To meet the spike in volume, Dr. Gould says the Lifeline must expand capacity and find ways, like automation, to continually evaluate the service. With the likely rapid growth in callers, chatters, and texters, the network will need to integrate automation. “I’m not trying to put myself totally out of business,” she laughs. “But for the greater good, there should be assessment tools the system can own—like an automatic post-call survey.” The automated survey would allow the Lifeline to get feedback information in real-time. “Not everyone is going to answer a survey, but the prompt allows callers, chatters, and texters to share their thoughts in a really quick way.”
Dr. Gould and her team have developed post-intervention surveys for calls, chats, and texts, which are prompted after the counselor has helped resolve the crisis. For example, after a chat session, the Lifeline prompts chatters to do a survey through an external link. According to an article Dr. Gould and co-authors published in July, the pre- and post-chat survey data are uploaded to a data warehouse, which can be looked at in real-time and examined for in-depth studies. The data, notes Dr. Gould, helps the Lifeline see what’s working and where there’s a need for improvement.
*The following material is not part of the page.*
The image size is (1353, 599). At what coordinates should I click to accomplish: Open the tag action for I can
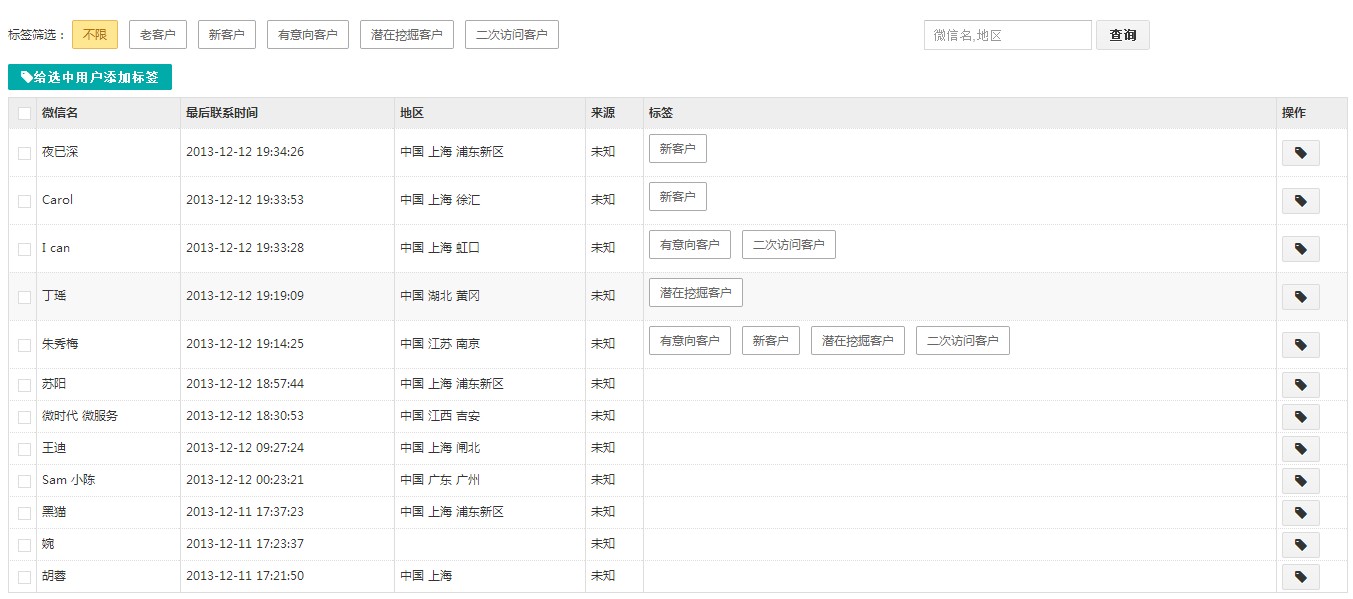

Recently, Dr. Gould and her team evaluated data from pre- and post-chat surveys between October 2017-June 2018 and found that, by the end of the chat, two-thirds of chatters found the chat helpful. More than 33.33% said they felt less overwhelmed, and roughly 25% reported feeling less depressed. Among those experiencing suicidal thoughts, 45% reported feeling less suicidal. However, notes Dr. Gould, the chat study also revealed critical areas for improvement. For instance, post-intervention surveys illustrated that chat counselors often helped de-escalate crises when the primary reason for the chat was depression, but outcomes were less favorable when the person outreached the chat to discuss abuse, addiction, eating disorders, or physical health challenges. With 988 around the corner, Dr. Gould and her co-authors said that counselors will need to meet the needs of people with a wide range of behavioral health concerns, not just depression or suicidal thoughts.
Dr. Gould envisions the rapid feedback loop will allow the automated surveys to become increasingly sophisticated so that they’re tailored to the person in crisis. “The automated surveys are going to help us learn more and more what interventions are missing,” she says, “or how they might affect different populations.” For example, if the person’s primary concern is a substance use disorder and they’re experiencing co-occurring mental health challenges, is the service as effective as for someone primarily experiencing depression?
The evaluation-to-practice and practice-to-evaluation process between the Lifeline and Dr. Gould has always been iterative, but Dr. Gould believes automation will help the service expand and improve their interventions quickly and effectively as the network experiences exponential growth.